PDA

View Full Version : Playback problem: buffer underrun



John Lilley
2004-08-12, 15:14
Greetings,

I've been having a persistent problem with my network of slimp3 players (not
squeezebox), since updating to the 5.x release.

I'm currently on server version 5.2.1, which I believe is the latest. My
three slimp3 players are firmware version 2.3. The server is running on RH
8.0 Linux distribution with a 3x160 RAID 5 in software for track storage.
It is running on a 1Ghz Athalon with 800MB memory. We have about 225GB and
35000 tracks.

The symptom is: for about every hour or two of playback, the playback will
hang for about 15 seconds before continuing.

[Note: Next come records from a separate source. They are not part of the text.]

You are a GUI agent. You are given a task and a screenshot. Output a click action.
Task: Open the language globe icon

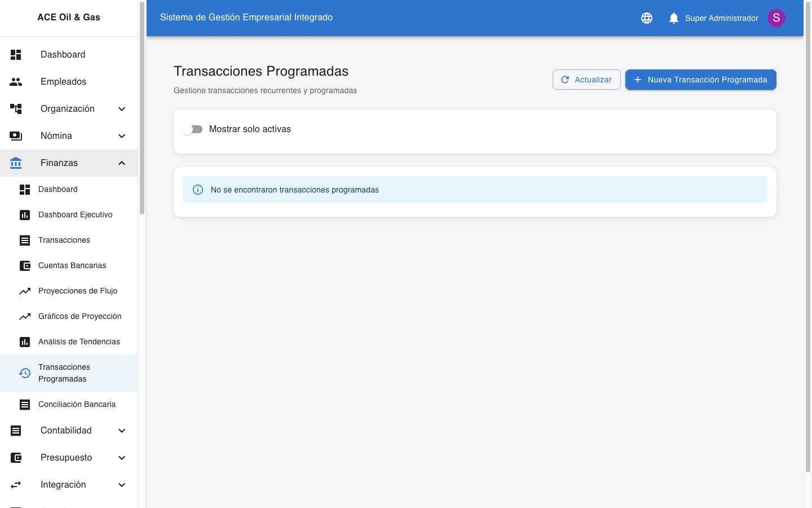(646, 17)
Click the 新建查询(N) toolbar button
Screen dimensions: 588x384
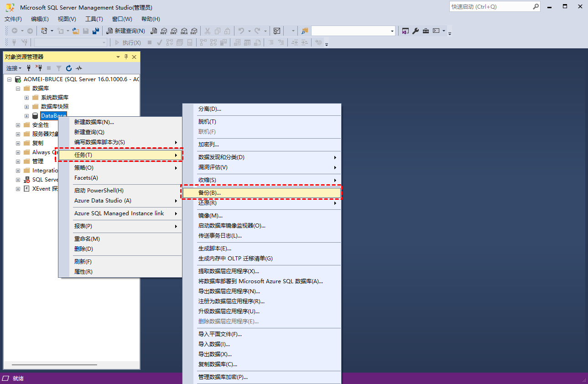point(126,31)
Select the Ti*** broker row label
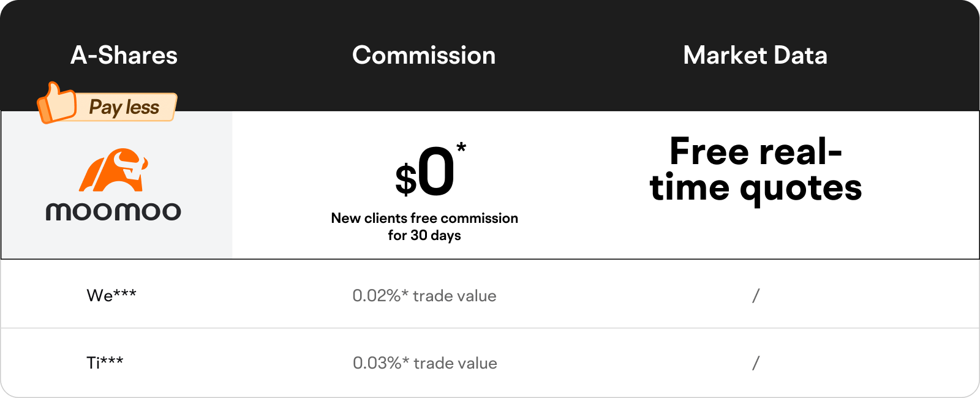Viewport: 980px width, 398px height. (x=105, y=363)
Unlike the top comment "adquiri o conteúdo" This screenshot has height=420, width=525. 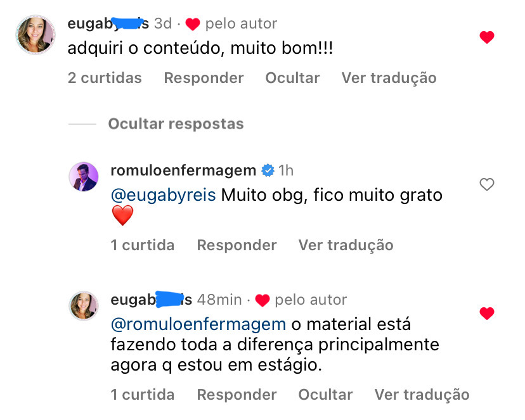[486, 38]
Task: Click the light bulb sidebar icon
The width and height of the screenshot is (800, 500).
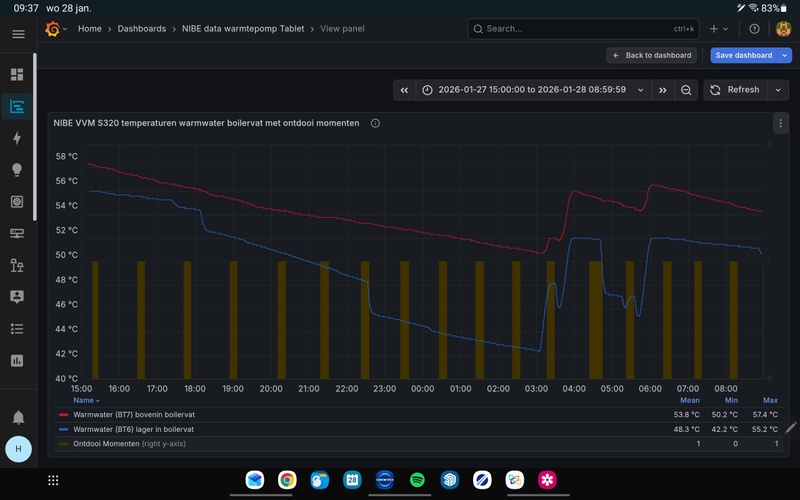Action: point(17,170)
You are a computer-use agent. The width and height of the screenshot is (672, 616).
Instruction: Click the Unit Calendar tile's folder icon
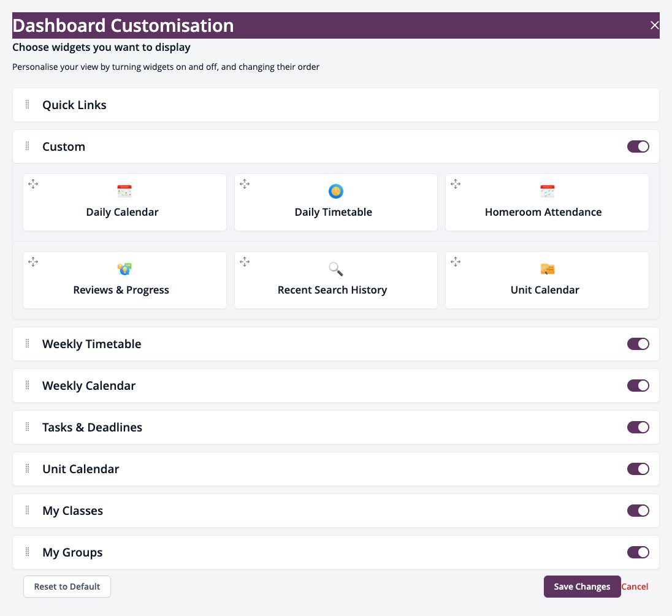coord(548,269)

This occurs with any of the
three slimp3 devices. Another symptom is that, while playback is stalled,
the HTTP interface is also non-responsive, leading me to believe that there
is some critical section, garbage collection, etc that is taking place and
locking the entire server for that time period. I've done tests while this
glitch occurs such as running other programs, checking load, and running
vmstat, but there appears to be nothing unusual happening in a system-wide
sense. I've also tested the players with flood-ping, and successfully
round-tripped millions of echo packets.

I've been in contact with Slimdevices support about this issue, and Kevin
helped me track it down using logging facilities to determine that I have a
buffer underrun problem. After a few email exchanges, I was unable to get
further response from support, so I'm hoping that the discussion group can
help carry this forward. Below are key parts of the conversations we've
had. Any help would be much appreciated, as well as contact from anyone
with similar issues.


Thanks,
John Lilley


ME: ============== 7/7/2004 ================
I'm presently experiencing an occasional "glitch" while playing, it seems
unrelated to the file or playlist. The system will stop playing in the
middle of the song, and after a few seconds either pick up where it left off
or jump to the next song in the playlist.
This seems to happen about once every 20 minutes. I'd like to think its
related to a spike in system activity, but xload isn't displaying anything
unusual.
Is there anything I can do to log what's happening? Perhaps something that
would log the player buffer state or TCP traffic so I can see if something
is happening around breaks in the traffic?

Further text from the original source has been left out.